Future driver

Baidu exits food delivery to focus on AI


Too old-economy for Baidu

To show that it’s at the forefront of artificial intelligence, Baidu found a new way to incorporate its AI technology into its Chinese New Year celebration. When employees at China’s largest search firm used company vending machines last week, many were surprised to find the company’s boss Robin Li pop up on the screen. “Hi, I remember you now,” Li told them. “Don’t worry, I’m Robin. It is my treat today. Thank you so much for all your effort.”

Almost all the vending machines in the Baidu headquarters in Beijing have installed a facial recognition system which identifies a user within a millisecond and has an accuracy rate claimed to be as high as 99.7%.

In another sign that Baidu is staking its future on AI, Chinese media reported this week that the firm has sold its remaining stake in food delivery service Ele.me to Alibaba in a deal that could value Ele.me at around $9.5 billion. For comparison, Ele.me’s biggest rival Meituan, backed by internet giant Tencent, was valued at $30 billion in its latest funding round last year (Meituan also dabbles in group-buying and restaurant bookings and reviews).

Alibaba already owned 40% of Ele.me as of May last year. Baidu injected its own food delivery service Waimai into Ele.me in August in a cash-and-stock merger. Baidu executives have since left Ele.me to pave the way for Alibaba’s eventual takeover, reports Beijing Business Today.

As one of the most widely circulated jokes on the internet puts it: a delivery man at Ele.me, who joined Baidu’s Waimai back in August, laments, “First I was an employee of Baidu, and then I worked for Ele.me, and now I am at Alibaba. But [what’s ironic is that] I didn’t even change jobs!”

The sale is not yet finalised and neither party has made an official announcement. But if it goes through, Alibaba’s Ele.me and Tencent’s Meituan will dominate China’s food delivery service – a business segment that was valued at Rmb200 billion ($31.47 billion) in 2017.

Online-ordered food delivery saw its user base surge more than 40% to 295 million customers over the first half of 2017. The sprawling sector has been growing quickly, with the China Internet Network Information Centre (CNNIC) estimating that 90% of food orders were made from a smartphone.

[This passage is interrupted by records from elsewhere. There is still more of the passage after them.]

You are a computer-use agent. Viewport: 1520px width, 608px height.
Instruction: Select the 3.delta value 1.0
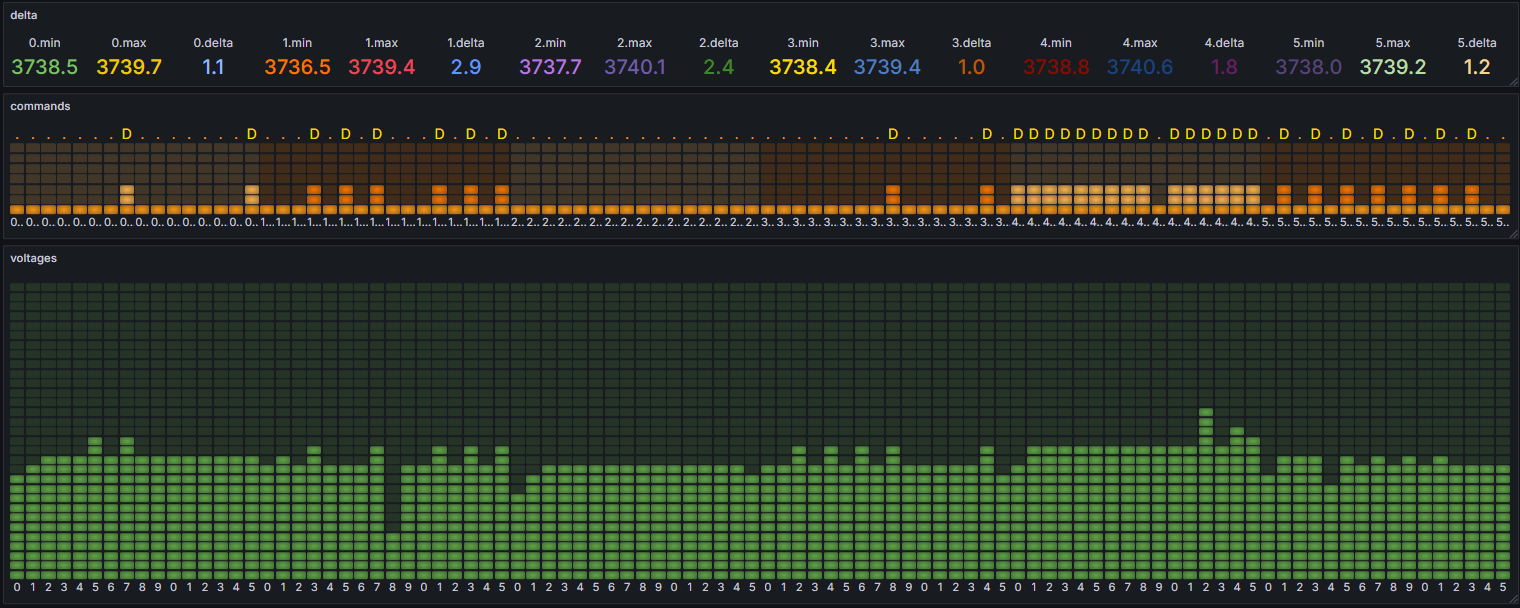pyautogui.click(x=971, y=67)
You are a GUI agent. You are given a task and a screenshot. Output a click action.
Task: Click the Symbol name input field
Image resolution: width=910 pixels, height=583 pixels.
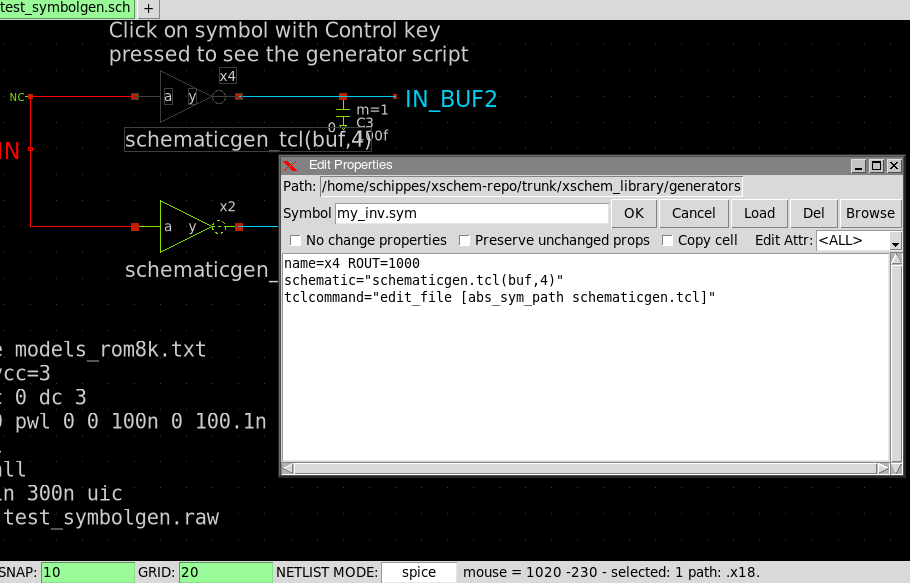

Baidu’s exit from such a booming industry has reinforced analysts’ belief that Robin Li is repositioning his company to focus more on futuristic businesses such as AI and driverless vehicles

Since last year, Baidu has ramped up resources devoted to a voice-interaction system called DuerOS and an autonomous-driving open source platform called Apollo (see WiC388).

Li recently showcased his driverless car technology during the widely-watched Spring Festival Gala, where a fleet of over a hundred autonomous vehicles, powered by Apollo, zigzagged along the Hong Kong-Zhuhai-Macau bridge in figures-of-eights (an auspicious number in Chinese culture, signifying wealth and fortune).

Baidu has yet to commercialise the self-driving technology, but some of its other AI efforts are already paying off. The search giant announced a 118% increase in fourth quarter operating profits to Rmb4.8 billion. The company credited the growth to AI-powered improvements in its search engine businesses and newsfeed functions.

But while rivals like Tencent and Alibaba continue to expand their scope, the search firm has more or less been relegated to the periphery of China’s tech landscape.

Its market value suggests as much. While both Tencent and Alibaba have surpassed $500 billion in market capitalisation, Baidu is still valued at around $90 billion. Some analysts have even argued that China’s tech industry seems to be reshaping itself into the AT, which stands for Alibaba and Tencent, instead of the BAT trio.

Li and his investors will be hoping his big bets on AI prove transformational – much as digital music, the iPod and the iPhone proved for Apple. After all, those revolutionary products saw Apple’s market value jump close to two hundredfold from its nadir in the late Nineties. Apple today is the world’s most valuable firm but many have forgotten that back then it was a struggling PC maker deemed an irrelevance by fund managers.